Odanda tekrar helvana gömülürken gözlerin etrafı tarıyor. Annen duvarlara posterler asmana izin vermiyor. Melekler girmezmiş. Ruhsuz beyaz duvarlar. Gavur köşesi dediği kitaplığın var; Dostoyevski, George Saunders, Adam Douglas, Chuck Palahniuk, Kafka, Arthur C. Clarke, Orson Scott Card... Hepsi büyük yalanlar ve yalancılar. Kuran oku, hadis. Verilen öğütlerin mezarlığı burası. Yaşadığın yer senden uzak. Yuva diyemeyeceğin kadar ötede hem de. Bir yatak, dağınık çalışma masası; üstünde yenmiş cips ve bisküvi kırıntıları, yarıda bırakılmış kitaplar var. Ve beyazların içinde kayıp olan sen varsın.

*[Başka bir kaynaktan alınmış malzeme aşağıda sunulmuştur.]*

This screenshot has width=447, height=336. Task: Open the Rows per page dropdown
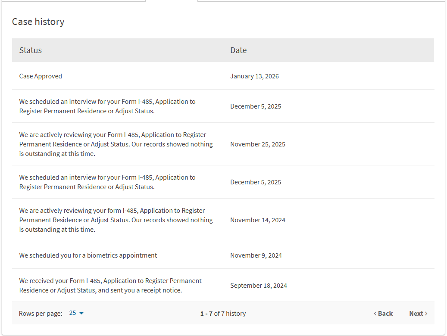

Helvan daha bitmemiş ve içerinden dolu dolu neşeli sesler geliyor.


Annen seni arayıp eve dönmeni istediğinde ağladığını hatırlıyorsun. Baban kanser, ölüm kapıda ve ben yalnızım demişti. Sen tam gençliğinin baharında, arkadaşlarının yeni yeni ismini öğrenmiş, belki kurduğun ve içine düşmekten zevk aldığın bir aşkın kapısı aralanacakken cehennem kapılarıyla bakıştın, tekrar; çağrı güçlüydü. Vazifeni yapan biri oldun hep sen.


İçtiğin içkilerin tadını almayacak kadar vicdan ve yanlışlar öğretilmişti sana, doğrular hep başkasına aitti, yanlışların da öyle. Biraz kendin olmak, kitaplarda ki bir aşkın peşinden sarhoş olup uçmak istemiştin. Başarılı ve ne istediğini bilen, eğlenen, annenin değişiyle büyük kahkahalar atmak. İstediğin bu muydu?

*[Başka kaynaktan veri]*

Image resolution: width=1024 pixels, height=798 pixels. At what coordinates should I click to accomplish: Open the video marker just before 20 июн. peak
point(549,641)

Sonra öğrendiğin gerçek ne olmuştu: Baban kanser değil. Annen büyük bir yalancı. Teyzenin kızı fuhuş yapmış, hamileymiş. Büyük utanç. Üniversite münafık yeri. Sana söylenen masum bir yalanla ahiretin güvencede, annene bir teşekkür borçlusun.


“Hem neyne lazım ki okumak. Yalan dolan hepsi. Okuyan işsiz, evden ayrılan yoldan sapıyor, sana güveniyorum ama bu zaman değil,” demişti annen.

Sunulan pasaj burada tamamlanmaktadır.